Furthermore, around 89 percent of women and girls dry and store the old cloth used to manage menstruation in a hidden place for repeated future use without proper laundering which is very unhealthy. A culture of shame forces them to keep these cloths out of sight of men and others. This practice makes them more likely to contract reproductive tract infections (RTIs). Very often serious infections are left untreated.
Ninety-five percent of girls experience restrictions in their daily lives during menstruation (restrictions on going outside of the home, especially in the evening, visiting religious places and social gatherings, attending religious and socio-cultural activities, sharing the bed with others, cooking in the kitchen, stepping on cow dung, touching clay pots, using oil in the hair, consuming nutritious food, especially meat and fish, taking baths, looking in the mirror, touching a cow or a plant, etc). In rural areas, it is believed that menstruation is a sign that a girl is suitable for marriage.
Therefore, unawareness, shame, and inconveniences linked to menstruation are some of the key obstacles for women's and girls' social, economic, political and physical empowerment. By remaining unaware of what happens in their bodies during menstruation and what course of action to take, women and girls face restrictions when it comes to work and education (leading to bad performance in these areas); endure malnutrition because of the lack of nutritious food; contract reproductive health diseases; face social violence like early marriage and illegal abortion; face restricted mobility; and are deprived of family and social support. All these factors combined decrease their opportunities and set them up for a lifetime of dis-empowerment.
Understanding these facts and overcoming them is crucial in ensuring women's and girls' empowerment. However, it is not possible to do so only by incorporating MHM issues in the school curriculum and having discussions on these issues in the classroom, or by improving WASH and MHM facilities everywhere, or with greater awareness of taboos and knowledge of proper methods to manage menstruation. It is also important to enable women and girls to get access to, afford and use improved menstrual management materials by creating earning opportunities for them; improving their access to the market; marketing alternative recyclable low-cost menstrual management materials; mainstreaming MHM in WASH, health, and gender-related programmes; monitoring of progress regularly; and most importantly creating an enabling environment involving all the people in the community. These factors are obviously not all that need to be taken into account to ensure good MHM practice. However, this is a good place to get the ball rolling.

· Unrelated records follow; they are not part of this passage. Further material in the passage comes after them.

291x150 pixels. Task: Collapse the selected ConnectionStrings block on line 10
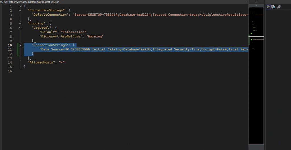[x=20, y=45]
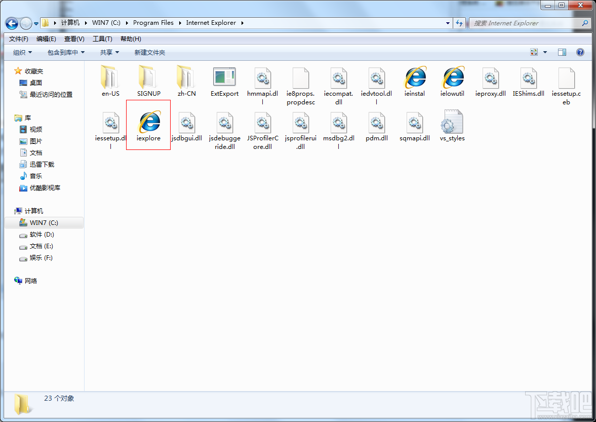This screenshot has width=596, height=422.
Task: Open the SIGNUP folder icon
Action: 148,77
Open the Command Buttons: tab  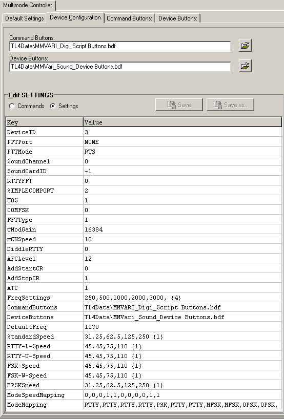tap(129, 18)
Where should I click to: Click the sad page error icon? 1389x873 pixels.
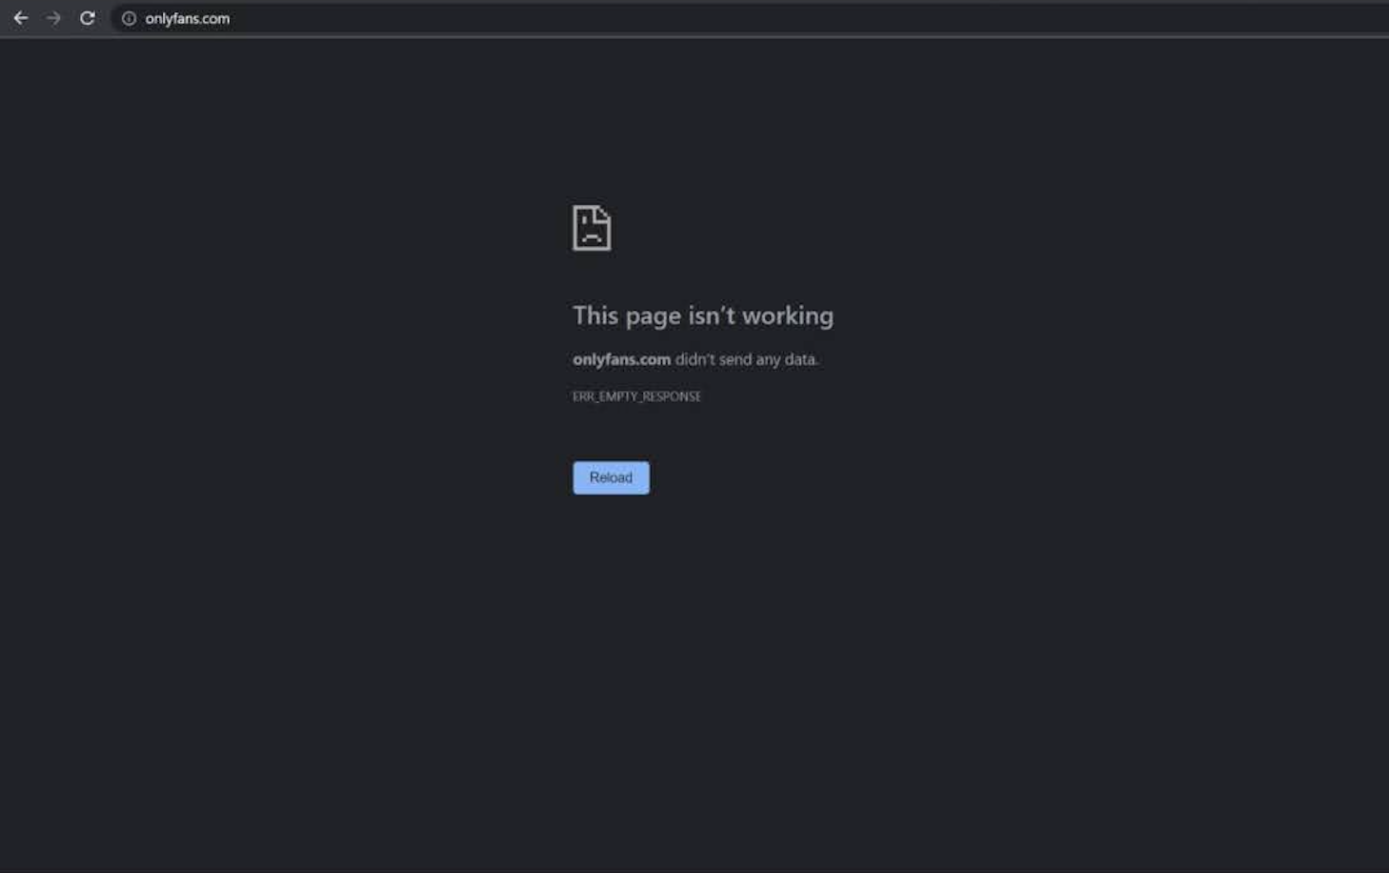[x=592, y=228]
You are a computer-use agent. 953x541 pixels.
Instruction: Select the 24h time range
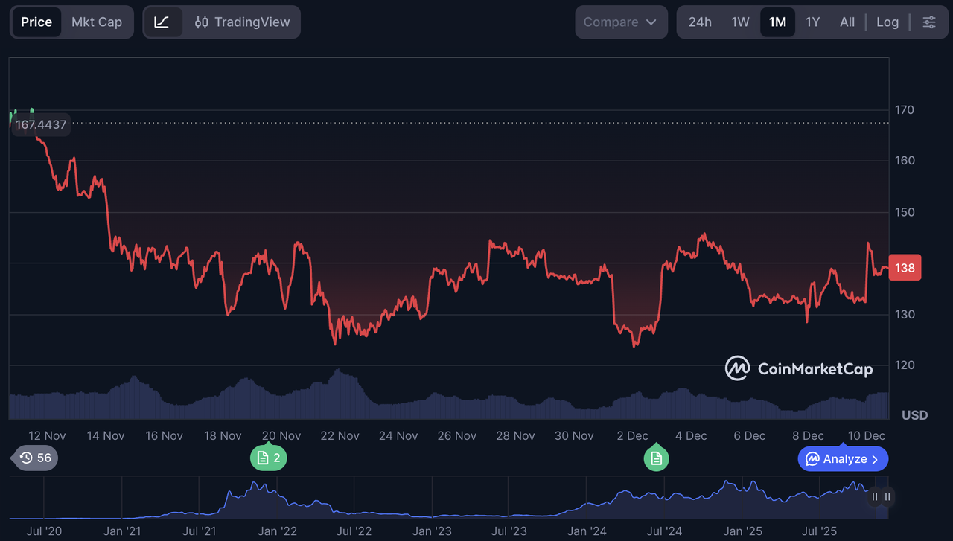(700, 22)
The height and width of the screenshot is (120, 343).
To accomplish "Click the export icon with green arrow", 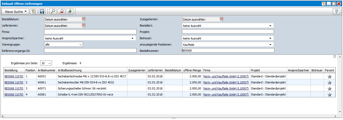I will click(70, 11).
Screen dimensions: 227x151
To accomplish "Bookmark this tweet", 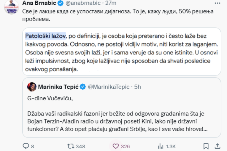I will [206, 146].
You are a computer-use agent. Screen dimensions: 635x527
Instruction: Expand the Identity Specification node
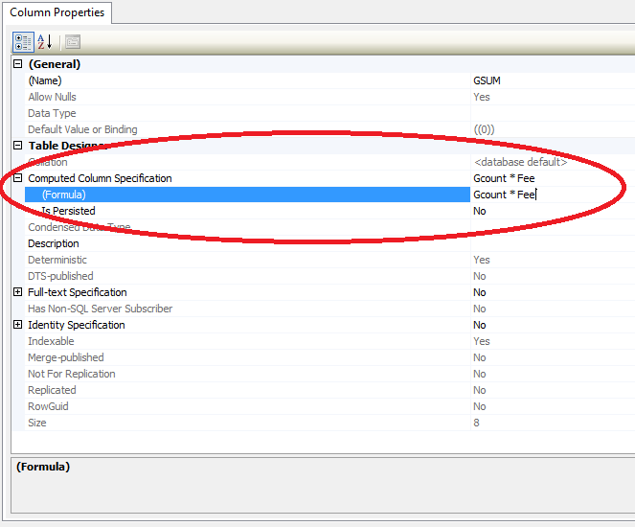coord(17,325)
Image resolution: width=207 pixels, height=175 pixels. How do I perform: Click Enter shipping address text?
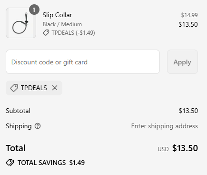pyautogui.click(x=165, y=126)
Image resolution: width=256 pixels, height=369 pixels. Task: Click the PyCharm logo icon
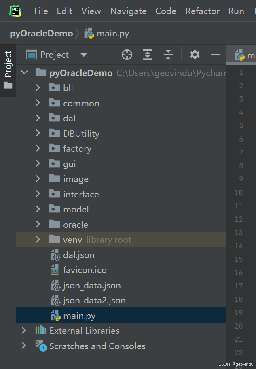[15, 11]
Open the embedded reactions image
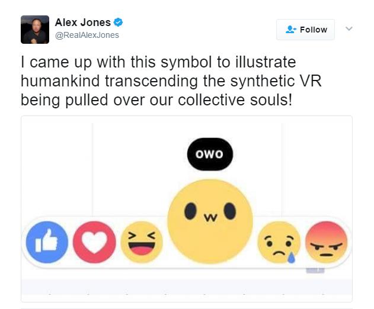This screenshot has height=309, width=374. pos(187,209)
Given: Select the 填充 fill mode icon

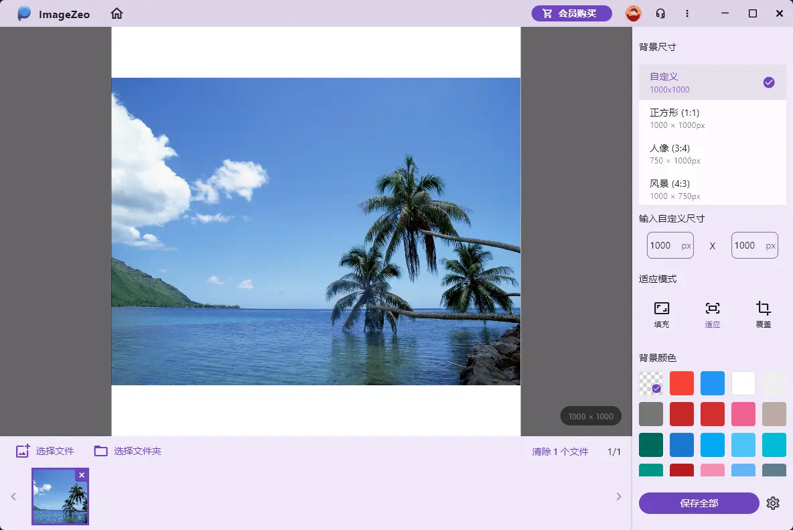Looking at the screenshot, I should pos(662,314).
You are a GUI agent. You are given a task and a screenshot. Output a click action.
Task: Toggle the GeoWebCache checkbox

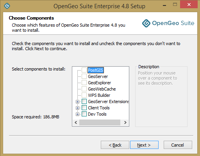[84, 89]
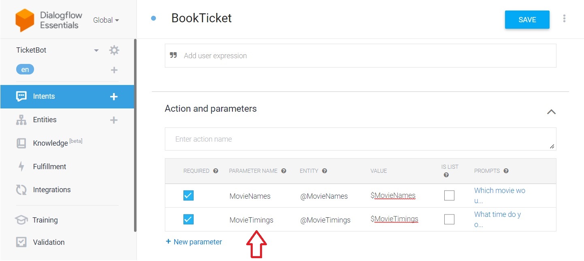
Task: Enable IS LIST for the MovieTimings parameter
Action: [449, 219]
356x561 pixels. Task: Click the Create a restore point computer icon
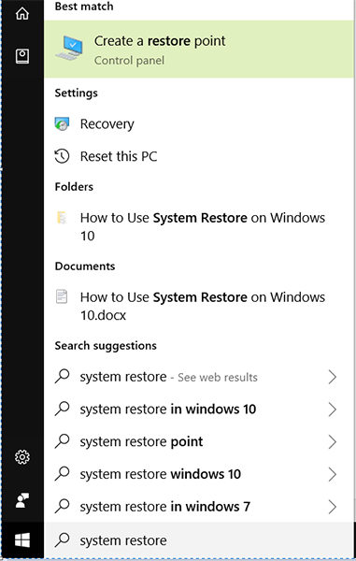click(x=69, y=49)
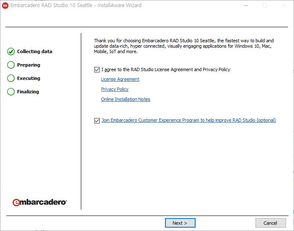The height and width of the screenshot is (231, 294).
Task: Disable the Customer Experience Program checkbox
Action: click(x=97, y=121)
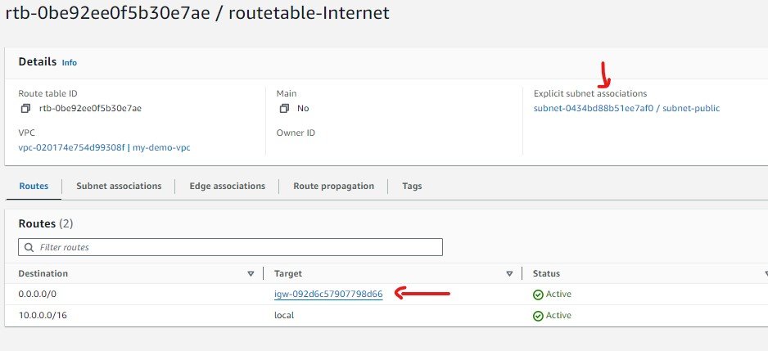Open the Info link next to Details
768x351 pixels.
click(x=70, y=62)
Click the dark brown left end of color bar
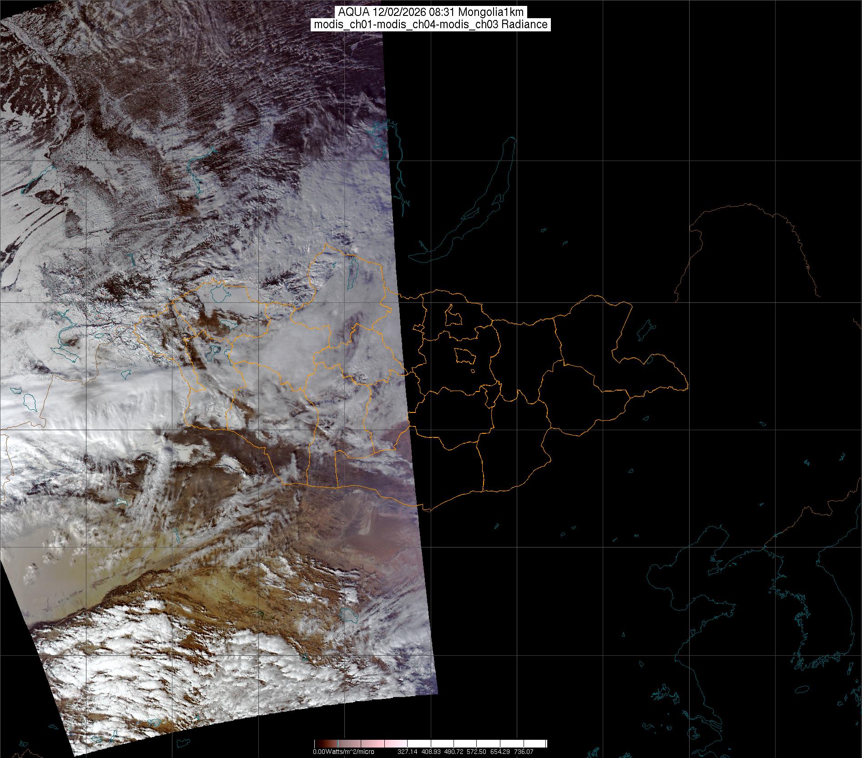Image resolution: width=862 pixels, height=758 pixels. [318, 743]
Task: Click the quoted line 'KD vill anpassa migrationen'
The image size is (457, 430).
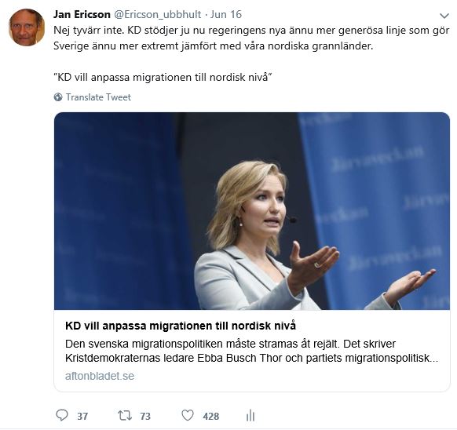Action: click(163, 77)
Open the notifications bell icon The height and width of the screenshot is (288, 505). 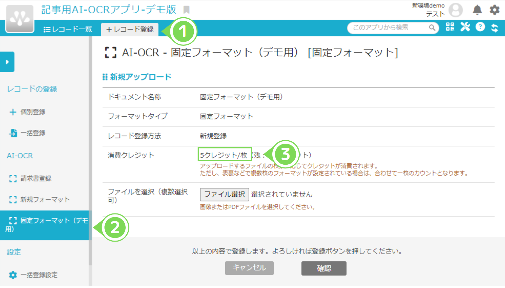coord(478,10)
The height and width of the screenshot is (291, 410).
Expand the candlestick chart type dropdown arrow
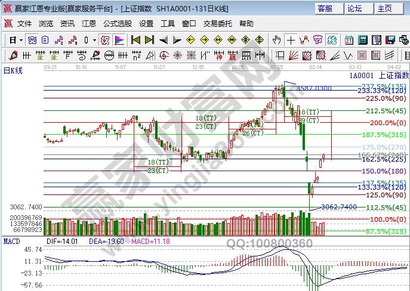coord(94,41)
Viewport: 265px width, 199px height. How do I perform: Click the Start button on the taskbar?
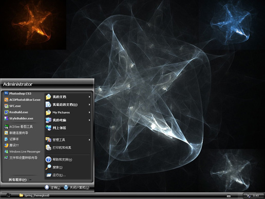click(x=8, y=195)
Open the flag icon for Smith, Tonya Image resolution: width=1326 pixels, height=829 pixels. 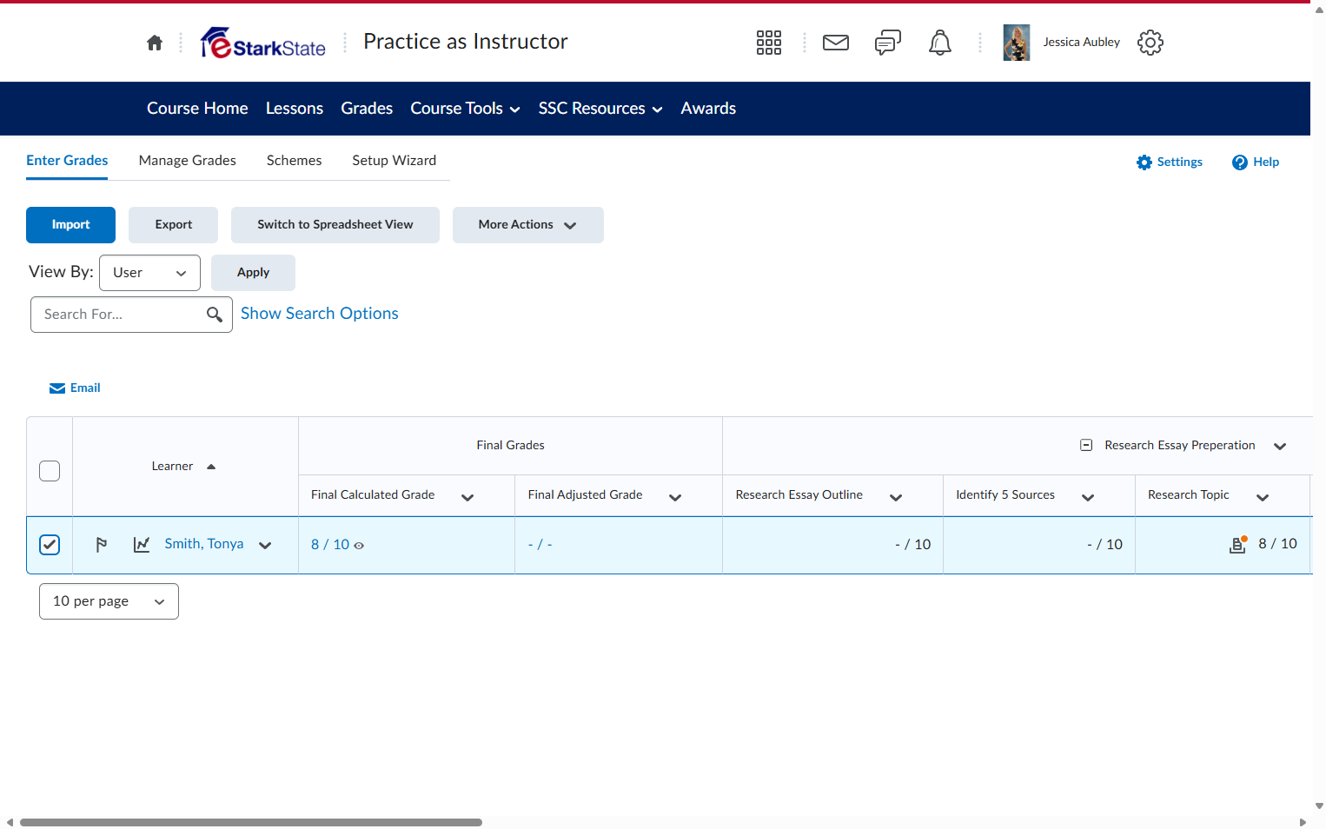pyautogui.click(x=101, y=545)
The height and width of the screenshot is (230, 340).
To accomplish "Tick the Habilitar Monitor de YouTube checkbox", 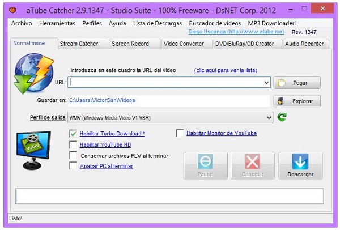I will pyautogui.click(x=180, y=134).
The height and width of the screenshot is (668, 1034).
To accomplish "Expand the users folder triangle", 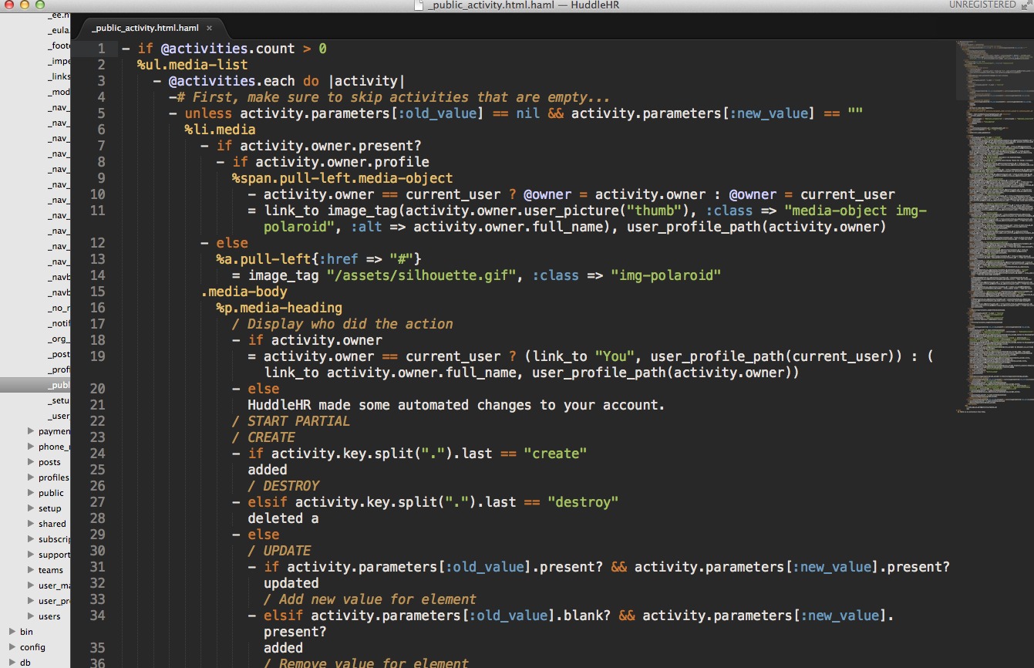I will click(31, 616).
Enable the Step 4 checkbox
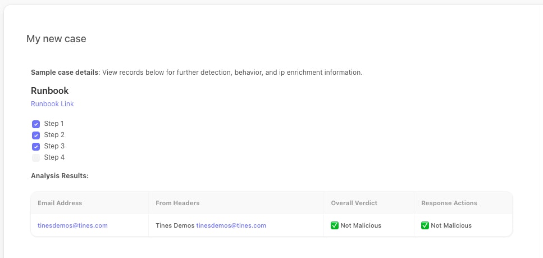The image size is (543, 258). click(36, 157)
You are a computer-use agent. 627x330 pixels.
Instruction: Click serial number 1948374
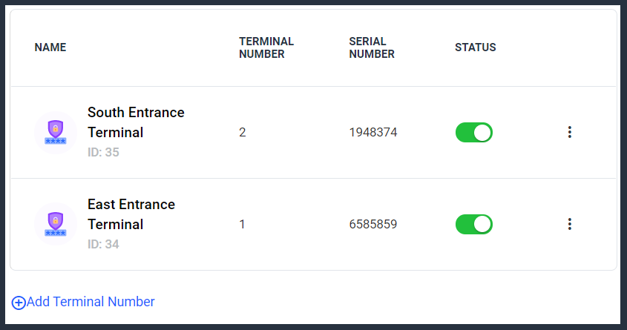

While MHM issues have recently gained attention in the global development agenda, Bangladesh needs to focus on them seriously. Above all, the number of women and girls of reproductive age is huge, and access to MHM materials and facilities will make them more confident and will ease the barriers in the way of their potential and capabilities. Thus, by building strong partnerships across non-government and government bodies, we can help to eradicate the challenges surrounding MHM and open a window of opportunity for women and girls as well as create a solid foundation for their empowerment.